===== INFORMATION =====

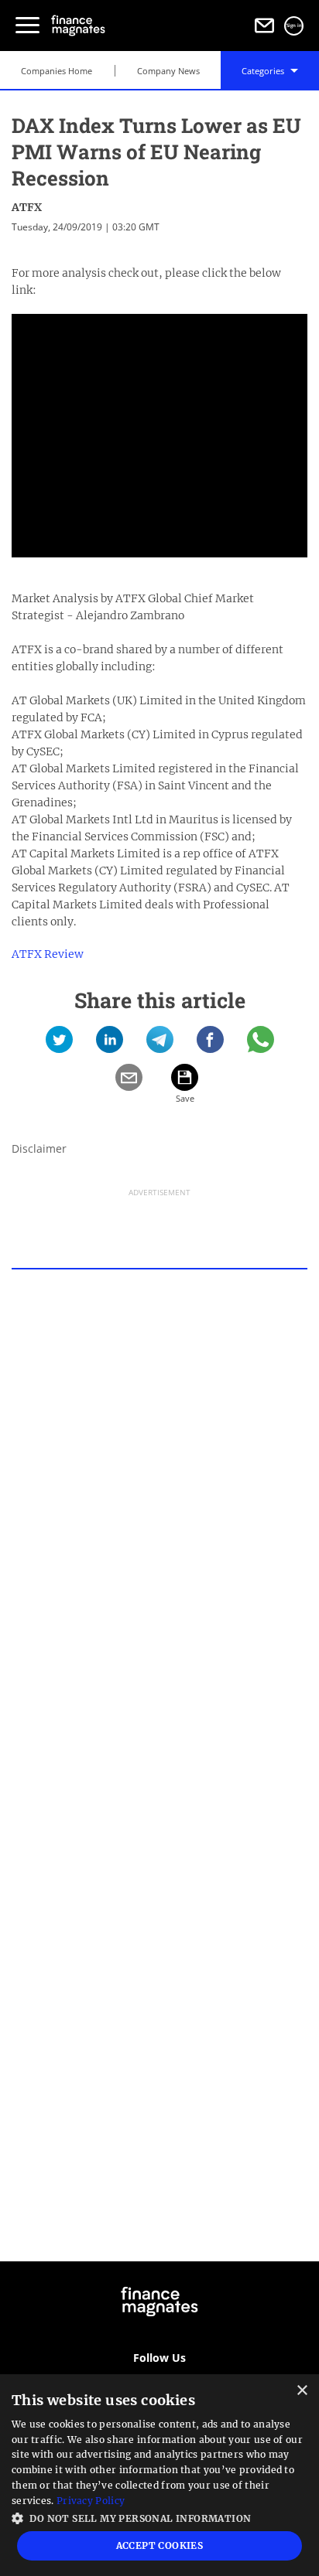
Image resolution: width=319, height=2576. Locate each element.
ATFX (27, 207)
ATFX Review (48, 954)
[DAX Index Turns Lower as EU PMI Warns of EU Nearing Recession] (59, 1045)
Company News (168, 71)
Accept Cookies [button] (160, 2545)
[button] (159, 2517)
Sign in (294, 25)
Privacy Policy (91, 2500)
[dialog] (159, 2475)
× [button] (301, 2391)
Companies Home (56, 71)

=====

YOUR TASK
Look through the data above. Find each line with the string "button" and copy it.

WRITTEN ANSWER
Accept Cookies [button] (160, 2545)
[button] (159, 2517)
× [button] (301, 2391)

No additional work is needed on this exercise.